Message recentchanges-legend-watchlistexpiry can contain raw html (CVE-2020-35474)
Closed, ResolvedPublicSecurity

Description

While working on T216348 I have found an issue with message recentchanges-legend-watchlistexpiry

Added with https://gerrit.wikimedia.org/r/c/mediawiki/core/+/596540/21/includes/specialpage/ChangesListSpecialPage.php

			$legend .= Html::rawElement(
				'dd',
				[ 'class' => 'mw-changeslist-legend-watchlistexpiry', 'id' => $watchlistLabelId ],
				$context->msg( 'recentchanges-legend-watchlistexpiry' )->text()
			);

The combination of Html::rawElement and Message::text leads to XSS leaks

The message was added with 1.35 and is behind a feature flag ($wgWatchlistExpiry)

Should use Html::element or Message::parse/Message::escaped, not sure.

Event Timeline

sbassett moved this task from Incoming to Watching on the Security-Team board.

Should use Html::element or Message::parse/Message::escaped, not sure.
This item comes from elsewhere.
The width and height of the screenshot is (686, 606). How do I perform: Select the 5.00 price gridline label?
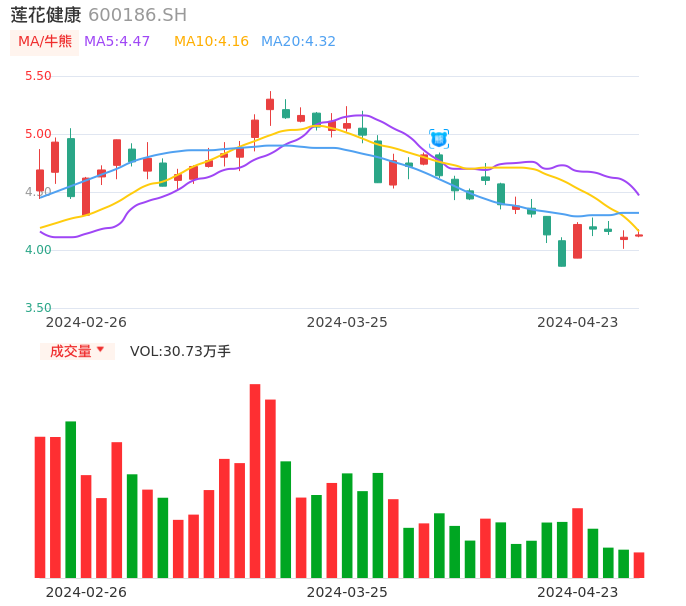[38, 134]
->escaped() is probably the easier fix. Also, IMO this should be low-risk enough (given the current messages) that it could be done publicly through gerrit with a benign commit message signaling that it's code-hardening.

Could be public from my point of view

Similar to T268917, let's wait for the train deployments this week and then make this task public.

Change 649517 merged by jenkins-bot:
[mediawiki/core@REL1_35] Use Html::element in ChangeListSpecialPage for sanity

https://gerrit.wikimedia.org/r/649517

Reedy added a subscriber: Reedy.

Closing for ease of tracking. Can/will be made public later

Reedy renamed this task from Message recentchanges-legend-watchlistexpiry can contain raw html to Message recentchanges-legend-watchlistexpiry can contain raw html (CVE-2020-35474).Dec 16 2020, 12:35 PM
Reedy changed the visibility from "Custom Policy" to "Public (No Login Required)".Dec 18 2020, 12:24 AM
Reedy changed the edit policy from "Custom Policy" to "All Users".